Quelles que soient les accusations portées contre lui, il demeure un justiciable dont les droits doivent être garantis. Une détention ne place pas un homme hors de la République. Un détenu reste sous la responsabilité de l’État.

Cette responsabilité devient encore plus lourde lorsqu’une personne privée de liberté rencontre des problèmes de santé ou lorsque sa famille et ses proches s’inquiètent de ses conditions de détention.

Le cas de Johan Bounda est plus grave encore.

Ce jeune militaire est mort alors qu’il se trouvait détenu dans une structure de l’armée.

Il faut mesurer ce que cela signifie.

Un jeune militaire gabonais est entré vivant dans les locaux d’un service de l’État.
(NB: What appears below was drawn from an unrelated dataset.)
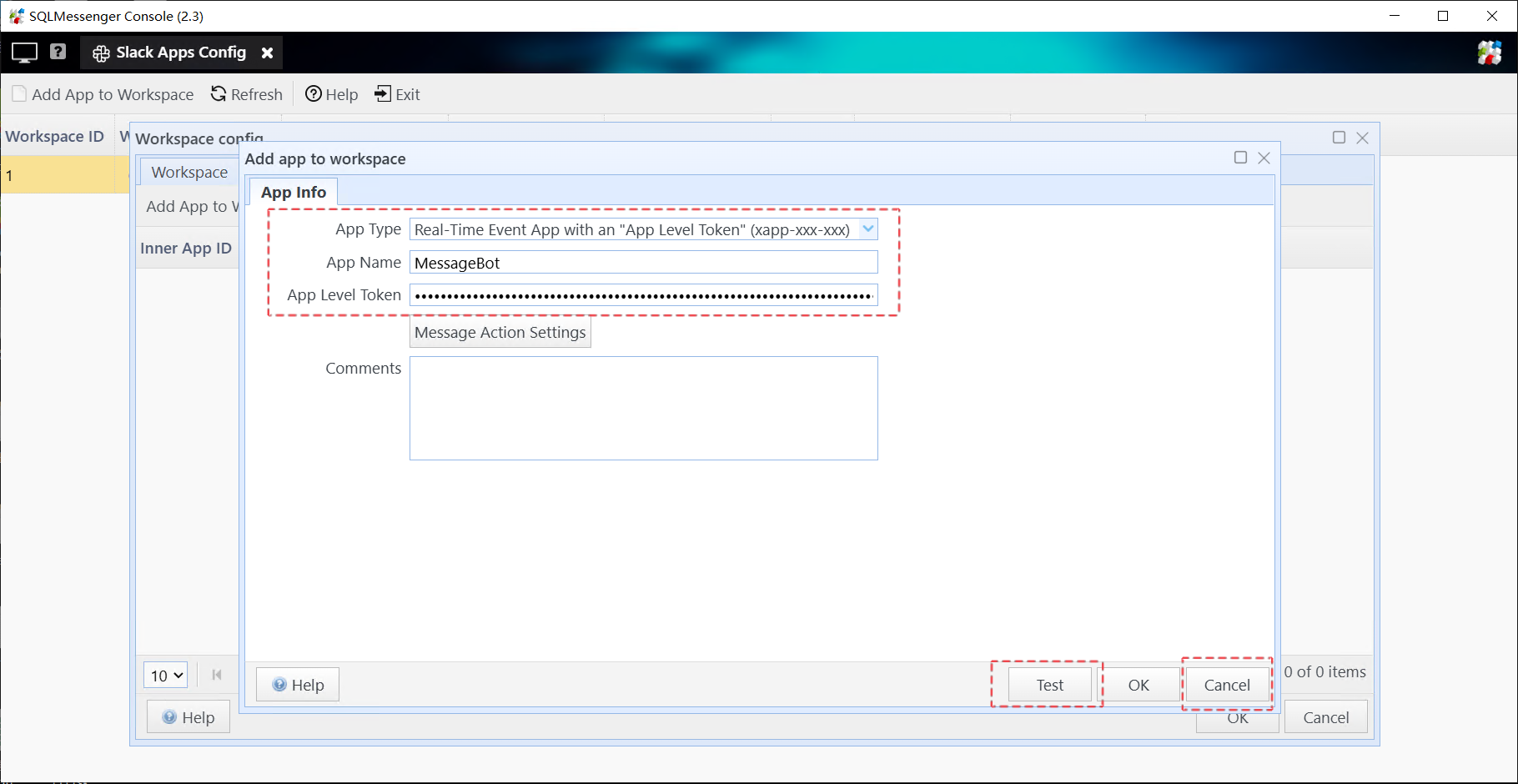1518x784 pixels.
Task: Click the Test button
Action: (x=1049, y=685)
Il en est ressorti mort.

Une enquête avait été annoncée. À ce jour, l’opinion publique reste dans l’attente d’informations claires sur son aboutissement, les responsabilités établies et les éventuelles sanctions prononcées. Sa famille, elle aussi, a droit à la vérité.

Une affaire aussi grave ne peut pas simplement disparaître dans le silence.

Il ne s’agit pas seulement de Johan Bounda. Il s’agit du principe même de responsabilité de l’État lorsqu’un citoyen meurt alors qu’il se trouve sous son autorité directe.

Il faut également que les responsabilités soient recherchées à tous les niveaux lorsque les faits le justifient, y compris au-delà des seuls exécutants.

Je veux donc parler de Bilie-By-Nze, mais je refuse que son nom efface ceux de Bob Mengome ou de Johan Bounda.

Les situations sont différentes. Les faits ne sont pas les mêmes. Les procédures ne sont pas comparables.

Elles renvoient pourtant toutes à une même exigence : la manière dont l’État traite ceux qu’il arrête, ceux qu’il détient et ceux qui se retrouvent sous son autorité.

La justice doit être la même pour tout le monde

Nul n’est au-dessus de la loi.

Mais nul ne doit non plus se retrouver en dessous de la loi.

Un ancien Premier ministre n’a pas droit à une justice particulière. Un activiste non plus. Un militaire encore moins.

Tous ont droit à une procédure régulière, à des droits respectés, à une justice indépendante et, lorsqu’un drame survient, à la vérité.

Ce que nous demandions hier sous les Bongo ne peut pas devenir excessif aujourd’hui.

Nous demandions que les arrestations soient encadrées, que les détenus soient respectés, que les morts suspectes soient élucidées et que la justice ne serve pas à faire taire les adversaires.

C’est pourquoi je serai particulièrement attentif au sort d’Alain-Claude Bilie-By-Nze.

Mais je veux l’être tout autant à celui de Bob Mengome.

Et je refuse que le nom de Johan Bounda disparaisse de notre mémoire collective tant que toute la lumière n’aura pas été faite sur sa mort.

 

Publions les comptes

Au fond, le débat peut être ramené à quelques exigences simples.

Publions l’état des principaux biens récupérés depuis le 30 août 2023 et leur affectation. Publions les conditions essentielles des grands emprunts. Publions le coût des principaux projets financés par l’État. Publions les conclusions des audits sur la dette lorsqu’elles seront disponibles.

Cela suffirait déjà à dissiper une grande partie des soupçons.

La transparence n’affaiblit pas un pouvoir qui n’a rien à cacher. Elle le renforce.

Et le Gabonais ordinaire dans tout cela ?

Après tous ces chiffres, une seule question compte vraiment : les Gabonais vivent-ils mieux qu’avant le 30 août 2023 ?

Le véritable bilan tient à des réalités simples : l’accès à l’emploi, le pouvoir d’achat, la régularité de l’eau et de l’électricité, le fonctionnement de l’école et de l’hôpital.

Voilà le bilan que chacun peut comprendre.

Le 30 août 2023 restera une date historique parce qu’il a mis fin à un régime. Mais renverser un pouvoir n’est pas encore transformer un pays.

Les mille premiers jours ont permis à Brice Clotaire Oligui Nguema de prendre le pouvoir, de conduire la transition et d’installer un nouvel ordre institutionnel.

Les suivants devront montrer ce que le Gabonais ordinaire aura réellement gagné.

C’est là que nous saurons si le 30 août 2023 a réellement mis fin au système des privilèges ou si, pour reprendre la formule de Malraux, les privilèges sont restés pendant que les privilégiés changeaient de visage.